In the INSIGMA system, privacy is related to both video and GPS/GLONASS tracking. Each digital image from the camera can contain sensitive data, taking into account the privacy of registered persons or vehicles. Special attention is paid to the protection of images of faces, license plates and other information that can be used to identify identities.
The paper presents the contribution of the INSIGMA project to the Intelligent Transportation System (ITS) domain. The proposed tools and components provide functions and services related to traveler information, traffic management and emergency transportation operations. They are built around the Dynamic Map concept, a repository which gathers dynamically changing and constantly updating traffic and event-oriented information.
The information gathered by the Dynamic Map comes from several sensors deployed in an urban area including but not limited to: video detectors and GPS trackers.

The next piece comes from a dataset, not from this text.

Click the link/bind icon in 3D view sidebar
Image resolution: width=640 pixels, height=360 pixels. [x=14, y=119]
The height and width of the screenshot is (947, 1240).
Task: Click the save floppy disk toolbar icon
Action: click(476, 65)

Several services are also provided. These include route planning and traffic lights opti- misation as well as traffic management.
The researchers conclude that, compared with other ITS, the proposed system provides a comprehensive, integrated source of traffic related information. It is capable of being easily extended with a range of diverse sensors. Furthermore, it is applicable to urban areas where centralized and global route planning services tailored for specific users provide the greatest impact.
From a variety of functions which can be provided by an ITS, the system developed within the INSIGMA project supports: traveler information, including route planning, on-trip traffic information and route guidance, as well as traffic management (transportation planning and traffic control).
The paper stresses that the key concept within the system is the Dynamic Map, which integrates the description of a road network with dynamically- changing traffic information.
Within the project, advanced algorithms for dynamic route planning and traffic control have been developed. It is expected that their application in real life will significantly improve mobility and environmental performance.